Problem details
Here is a listing; work out how many of its lines contain the word "agent", and state only that number.

Supplied material

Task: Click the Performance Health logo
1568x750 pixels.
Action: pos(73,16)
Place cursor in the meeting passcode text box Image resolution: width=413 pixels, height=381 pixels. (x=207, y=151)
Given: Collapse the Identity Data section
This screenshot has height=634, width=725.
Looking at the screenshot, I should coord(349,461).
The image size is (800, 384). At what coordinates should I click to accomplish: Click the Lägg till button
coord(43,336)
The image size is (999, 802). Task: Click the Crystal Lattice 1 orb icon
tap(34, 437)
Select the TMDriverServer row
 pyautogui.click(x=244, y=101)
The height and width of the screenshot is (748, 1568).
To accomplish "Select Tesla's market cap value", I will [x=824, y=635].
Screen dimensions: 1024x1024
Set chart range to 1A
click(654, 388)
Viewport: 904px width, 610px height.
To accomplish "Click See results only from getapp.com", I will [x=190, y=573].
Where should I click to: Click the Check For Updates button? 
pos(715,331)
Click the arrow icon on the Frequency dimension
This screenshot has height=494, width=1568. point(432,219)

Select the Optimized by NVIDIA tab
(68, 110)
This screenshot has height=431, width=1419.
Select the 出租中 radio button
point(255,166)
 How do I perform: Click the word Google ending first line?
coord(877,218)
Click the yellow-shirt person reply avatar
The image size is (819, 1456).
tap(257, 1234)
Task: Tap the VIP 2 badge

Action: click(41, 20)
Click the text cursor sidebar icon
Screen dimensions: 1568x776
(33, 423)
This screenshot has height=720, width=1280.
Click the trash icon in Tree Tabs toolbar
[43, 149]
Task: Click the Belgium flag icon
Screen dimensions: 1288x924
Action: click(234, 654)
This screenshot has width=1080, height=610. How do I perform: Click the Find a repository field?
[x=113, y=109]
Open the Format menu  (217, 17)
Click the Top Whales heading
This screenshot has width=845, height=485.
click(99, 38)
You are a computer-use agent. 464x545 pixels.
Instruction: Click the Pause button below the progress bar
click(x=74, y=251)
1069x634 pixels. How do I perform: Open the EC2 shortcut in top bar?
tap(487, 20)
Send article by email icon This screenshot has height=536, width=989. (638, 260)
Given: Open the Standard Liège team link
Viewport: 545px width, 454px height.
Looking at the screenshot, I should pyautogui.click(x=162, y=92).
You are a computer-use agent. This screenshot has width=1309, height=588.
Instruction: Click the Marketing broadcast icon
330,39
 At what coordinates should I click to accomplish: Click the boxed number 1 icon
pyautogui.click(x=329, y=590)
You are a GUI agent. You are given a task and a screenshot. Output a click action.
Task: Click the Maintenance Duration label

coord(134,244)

Response to the task
3